BMW Concept 8 and M8: new design language

BMW is launching a new 8 series – and this already in the coming summer. In addition, a prototype of an M8 already exists.

“To 86 percent,” jokes Adrian van Hooydonk when asked how close the Concept 8 Series baptized coupe of the series comes. Already this coming summer, BMW is launching the series production of a new 8 – a prototype of an M8 already exists.

With its aggressively sculpted Fastback shape, the deep and wide doublet and its like the i8 partly freistehende taillights the 8er rings a new era in the design. It is internally described as “precision and poetry” – and symbolizes a leap forward: “From now on this form language,” says BMW’s chief designer van Hooydonk. While the upcoming Crossover X2, seen as a vehicle study in Paris in the autumn of 2016, was merely an indication, the 8er is now completely implementing the new approach. After that, van Hooydonk said: “We will completely change the face of the brand.”

New interior BMW M8

The interior of the 8-series is also presented in a new form, although the impression is more evolutionary than revolutionary: the flat dashboard as well as the wide and high center console, angled towards the driver, are functional, sporty and functional. It remains as with the current sedans with the rigid central screen, which grows out of the console vertically. The components of carbon-fiber composite, which are installed on the inside and outside, are, by the way, purely decorative; They give no indication of the vehicle architecture. On the contrary: Like the current 6 Series, the upcoming 8 Series is based on the shortened chassis of the 5 Series. This also makes it clear that the new 8 series will come on the market with six and eight-cylinder engines, but not with the V12 engine.

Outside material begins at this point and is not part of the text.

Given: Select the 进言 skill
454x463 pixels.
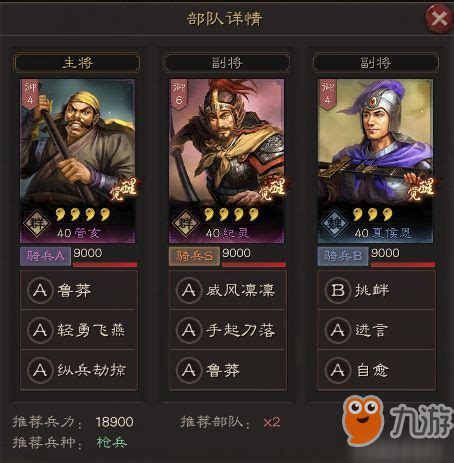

Of course, the new naming is still a signal: “More performance, more luxury, more unique character,” says Adrian van Hooydonk, and Brandchef Hildegard Wortmann emphasizes: “8er is higher than the 6th, so we are well placed in the luxury class.” As far as the vehicle architecture is concerned, however, it has a clear attitude: “The customer is not interested at all.” This pragmatic attitude should ensure that the 1989 error does not repeat itself: Even then replaced an 8 series the first generation of the 6er , But with numerous 7-piece components and V12 engine, the car was much more expensive and completely differently positioned, ultimately BMW could not even one third of the numbers of the predecessor bring under the groomed clientele.

Perhaps it would have been different if BMW had implemented some of the ideas that had already advanced internally in the 90s: There were prototypes of an 8-series convertible and an extremely powerful M8, and an entry-level model with a displacement of three liters was also planned. It is precisely these versions will be the case of the new 8 series – and because it has worked so well in the 6 Series, BMW is planning a four-door derivative, the Gran Coupe, as well as the Cabriolet for the 8 Series. With this range of variants and its impressive form, the new series will be largely unrivaled from the middle of 2018 onwards.

Prototype of the M8

Within the framework of the 24-hour race at the Nürburgring, BMW also had a completely masked prototype of the upcoming M8 – not necessarily a visual one, but all the more an acoustic treat. Even if the manufacturer is officially covered: It can be assumed that under the sharp-swept engine hood the same 4.4-liter V8-Biturbo, which also drives the upcoming upcoming BMW M5. The unit will deliver more than 600 hp, which can be delivered to all four wheels or traditionally on the rear axle depending on the driver’s requirements. An eight-speed automatic transmission is provided for the transmission of power, which will be obligatory for the M GmbH.

In contrast to the regular 8 series, the M8 is likely to have extensive lightweight construction, including carbon fiber components. And there will be a derivative for the circuit: the M8 GTE, which will be released this year – and before the production cars – on the racetracks.